▶ _TASK TO COMPLETE_: Copy out each line of the records below that contains the string "label", matching its case exactly.
*** Opening DATA PROVIDED ***
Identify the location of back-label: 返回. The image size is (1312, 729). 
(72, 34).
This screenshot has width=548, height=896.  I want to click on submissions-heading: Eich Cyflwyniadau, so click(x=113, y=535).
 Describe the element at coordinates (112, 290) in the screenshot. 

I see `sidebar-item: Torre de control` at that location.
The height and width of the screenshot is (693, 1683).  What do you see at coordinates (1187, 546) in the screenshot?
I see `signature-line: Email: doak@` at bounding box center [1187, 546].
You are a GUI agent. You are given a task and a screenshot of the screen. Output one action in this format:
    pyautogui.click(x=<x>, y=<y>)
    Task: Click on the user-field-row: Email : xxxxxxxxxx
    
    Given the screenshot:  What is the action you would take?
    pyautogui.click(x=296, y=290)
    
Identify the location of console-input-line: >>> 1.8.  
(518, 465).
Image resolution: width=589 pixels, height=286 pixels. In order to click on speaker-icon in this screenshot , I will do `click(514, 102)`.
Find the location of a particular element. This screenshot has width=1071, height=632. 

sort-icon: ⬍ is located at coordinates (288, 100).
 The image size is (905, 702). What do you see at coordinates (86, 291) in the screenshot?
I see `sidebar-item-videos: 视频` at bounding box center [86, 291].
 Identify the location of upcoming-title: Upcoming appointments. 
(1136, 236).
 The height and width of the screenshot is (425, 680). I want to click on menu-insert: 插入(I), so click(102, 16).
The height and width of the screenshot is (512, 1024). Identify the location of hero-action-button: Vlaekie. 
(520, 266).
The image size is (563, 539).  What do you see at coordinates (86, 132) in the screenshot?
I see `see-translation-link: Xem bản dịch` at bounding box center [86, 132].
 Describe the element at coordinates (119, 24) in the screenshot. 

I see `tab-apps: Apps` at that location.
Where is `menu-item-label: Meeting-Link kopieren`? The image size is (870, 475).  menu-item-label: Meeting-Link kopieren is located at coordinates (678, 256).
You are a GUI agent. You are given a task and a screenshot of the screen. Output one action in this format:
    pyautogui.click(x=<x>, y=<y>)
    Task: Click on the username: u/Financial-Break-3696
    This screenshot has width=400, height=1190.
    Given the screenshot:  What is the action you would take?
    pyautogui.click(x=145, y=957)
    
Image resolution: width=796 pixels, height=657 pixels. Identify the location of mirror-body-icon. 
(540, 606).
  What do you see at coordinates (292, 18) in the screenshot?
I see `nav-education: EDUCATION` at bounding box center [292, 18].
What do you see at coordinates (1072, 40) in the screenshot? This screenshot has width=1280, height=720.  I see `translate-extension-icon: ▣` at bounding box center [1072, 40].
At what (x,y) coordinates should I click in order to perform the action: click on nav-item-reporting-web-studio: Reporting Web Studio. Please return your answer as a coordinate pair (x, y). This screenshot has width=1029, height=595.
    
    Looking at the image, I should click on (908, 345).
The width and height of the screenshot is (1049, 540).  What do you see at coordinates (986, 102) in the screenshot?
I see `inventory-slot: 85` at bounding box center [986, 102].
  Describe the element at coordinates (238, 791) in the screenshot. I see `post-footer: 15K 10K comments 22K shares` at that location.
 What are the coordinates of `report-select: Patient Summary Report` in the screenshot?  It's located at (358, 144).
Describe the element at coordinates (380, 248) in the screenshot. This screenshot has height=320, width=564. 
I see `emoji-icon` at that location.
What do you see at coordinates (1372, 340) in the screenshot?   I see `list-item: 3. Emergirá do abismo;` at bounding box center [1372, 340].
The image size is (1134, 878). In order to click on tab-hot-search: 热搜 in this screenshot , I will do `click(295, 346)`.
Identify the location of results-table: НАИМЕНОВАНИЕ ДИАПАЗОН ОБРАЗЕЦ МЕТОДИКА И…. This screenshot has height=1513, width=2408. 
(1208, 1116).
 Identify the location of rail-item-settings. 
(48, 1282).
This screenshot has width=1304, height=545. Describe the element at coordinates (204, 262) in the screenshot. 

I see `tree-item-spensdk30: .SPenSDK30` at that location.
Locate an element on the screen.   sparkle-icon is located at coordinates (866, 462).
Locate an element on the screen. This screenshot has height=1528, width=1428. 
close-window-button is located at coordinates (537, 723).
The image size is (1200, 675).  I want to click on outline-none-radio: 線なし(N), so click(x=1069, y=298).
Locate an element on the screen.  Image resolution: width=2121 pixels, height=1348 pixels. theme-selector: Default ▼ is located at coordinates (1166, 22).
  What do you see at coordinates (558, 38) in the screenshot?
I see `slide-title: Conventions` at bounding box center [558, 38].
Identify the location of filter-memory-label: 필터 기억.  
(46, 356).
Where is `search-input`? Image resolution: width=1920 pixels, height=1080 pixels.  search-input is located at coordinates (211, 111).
*** Closing DATA PROVIDED ***
▶ _EXERCISE RESPONSE_:
Identify the location of back-label: 返回. The image size is (1312, 729). 
Where is `menu-item-label: Meeting-Link kopieren`? The image size is (870, 475).  menu-item-label: Meeting-Link kopieren is located at coordinates (678, 256).
Identify the location of filter-memory-label: 필터 기억.  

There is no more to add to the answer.